══ Given records
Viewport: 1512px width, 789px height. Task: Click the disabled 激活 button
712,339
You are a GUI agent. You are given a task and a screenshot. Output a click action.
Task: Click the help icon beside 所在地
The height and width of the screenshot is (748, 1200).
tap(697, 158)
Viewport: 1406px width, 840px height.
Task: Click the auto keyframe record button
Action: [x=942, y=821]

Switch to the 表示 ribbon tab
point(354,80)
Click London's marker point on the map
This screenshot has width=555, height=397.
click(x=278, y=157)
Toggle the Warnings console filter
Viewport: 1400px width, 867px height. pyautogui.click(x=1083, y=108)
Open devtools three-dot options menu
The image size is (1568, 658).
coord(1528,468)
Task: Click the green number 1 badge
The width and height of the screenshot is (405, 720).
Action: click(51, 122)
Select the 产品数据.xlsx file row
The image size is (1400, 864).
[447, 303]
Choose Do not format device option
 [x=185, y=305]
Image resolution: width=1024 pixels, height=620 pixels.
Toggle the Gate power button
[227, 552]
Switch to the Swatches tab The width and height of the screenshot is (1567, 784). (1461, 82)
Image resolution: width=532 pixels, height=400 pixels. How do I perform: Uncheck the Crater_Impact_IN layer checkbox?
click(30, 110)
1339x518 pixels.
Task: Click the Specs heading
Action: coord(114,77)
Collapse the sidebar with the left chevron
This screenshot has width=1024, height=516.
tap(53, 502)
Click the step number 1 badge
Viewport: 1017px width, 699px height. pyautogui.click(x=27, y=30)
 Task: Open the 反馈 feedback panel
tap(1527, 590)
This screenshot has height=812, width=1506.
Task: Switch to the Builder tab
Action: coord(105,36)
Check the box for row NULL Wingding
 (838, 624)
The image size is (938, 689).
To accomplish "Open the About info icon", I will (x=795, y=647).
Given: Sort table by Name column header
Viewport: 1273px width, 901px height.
════
Put the rows into a Markdown table with the columns "Number" and "Line", starting at the row that contains "Switch to the 表示 ribbon tab" and ending at the row that contains "click(x=278, y=157)". Leave out any blank rows.

Written answer
| Number | Line |
|---|---|
| 1 | Switch to the 表示 ribbon tab |
| 2 | point(354,80) |
| 3 | Click London's marker point on the map |
| 4 | This screenshot has width=555, height=397. |
| 5 | click(x=278, y=157) |